Dir: Niels Arden Oplev

Rating: 3.0/5.0

Music Box Films

152 Minutes

While it is best to enter The Girl with the Dragon Tattoo knowing little about the plot, that may be impossible given the near-ubiquity of the source material. The popular book was written by Stieg Larsson, a Swedish journalist who died in 2004 from a heart attack at age 50, and has become a massive hit since being discovered and published posthumously to the point where Larsson was the second bestselling author in the world in 2008. Yet, for all the fanfare the book received, the Swedish film version has quietly been released by Music Box Films to the point where my friends who are big fans of the novel had no idea a film version was even in the works. Maybe it’s got something to do with Americans and subtitles.

In brief: Dragon Tattoo opens as journalist Mikael Blomkvist (Michael Nyqvist) is indicted for libel and about to head to jail for a brief spell. But before he goes, corporate giant Henrik Vanger (Sven-Bertil Taube) invites Blomkvist to his island with a lucrative job offer- help solve a mystery that has plagued the rich man for 40 years.

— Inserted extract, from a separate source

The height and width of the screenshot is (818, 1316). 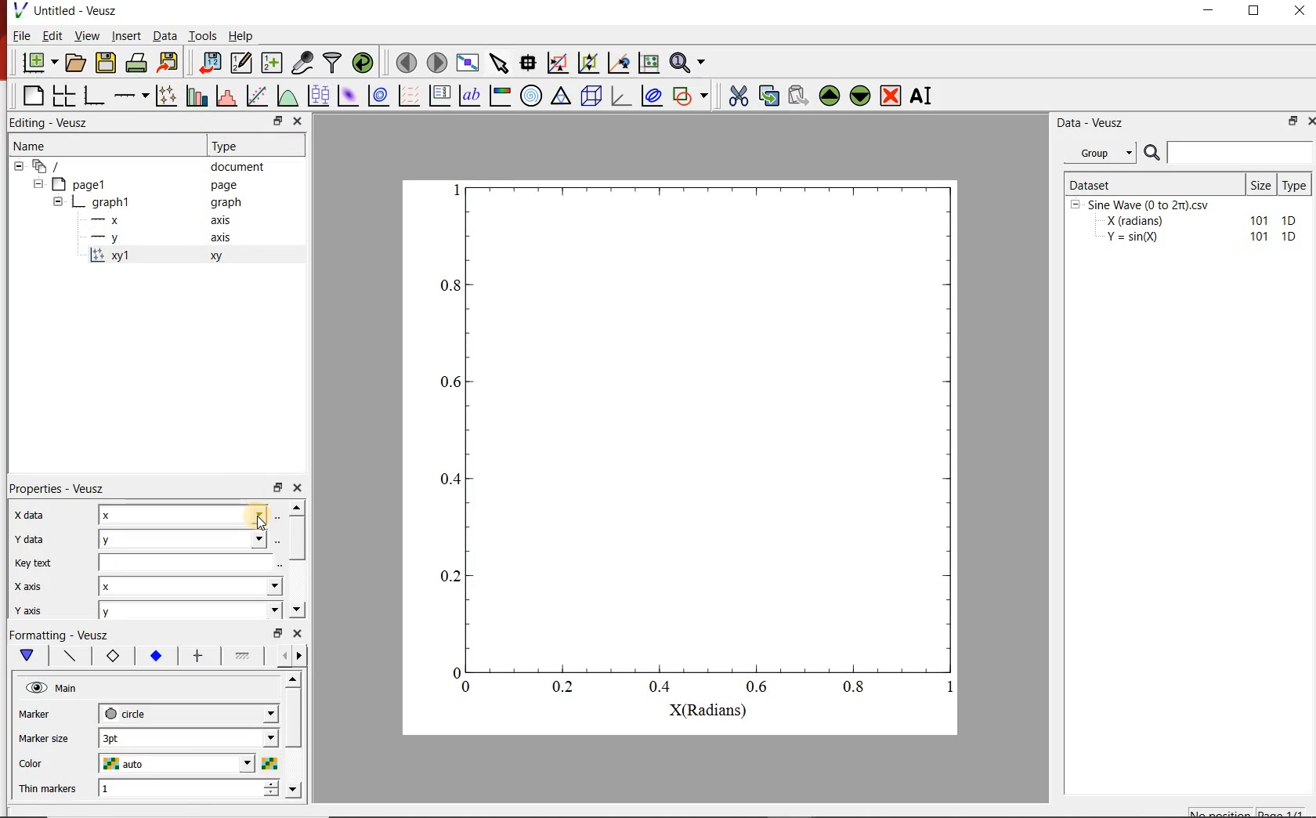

Divulging anymore will ruin the fun of this pulpy mystery, a twisty film that feels promising at first but then devolves into a sensational, lurid tale that rivals Silence of the Lambs for squirm-factor. While Dragon Tattoo does not lose any of its momentum over its extended run time, there are some very brutal, exploitative scenes that feel like they add nothing to film except to slake our desire for vengeance and torture porn. Of course, one can argue director Niels Arden Oplev is being true to the source material, yet are we supposed to cheer when the heroine rapes a bad guy up the ass with a dildo? Only in a film can we actually feel vindicated watching someone do that to someone else, no matter how much they “deserve” it.

The mystery at the heart of Dragon Tattoo is compelling enough, but Oplev executes it in a workmanlike cadence that pulls from Filmmaking 101, employing flashbacks, superimposing ghostly photos and a glossing over of characters that must have had a larger role in the book. Yet, it is impossible to write off The Girl with the Dragon Tattoo. Nyqvist makes a sympathetic protagonist and the female-empowering theme is refreshing. Hell, the original title of the book is Men Who Hate Women.

While an American remake is inevitable, the people in Hollywood will be hard-pressed to come up with something more garish than the Swedes. Though it lacks nuance, The Girl with the Dragon Tattoo is both a exhilarating and disturbing way to spend an evening.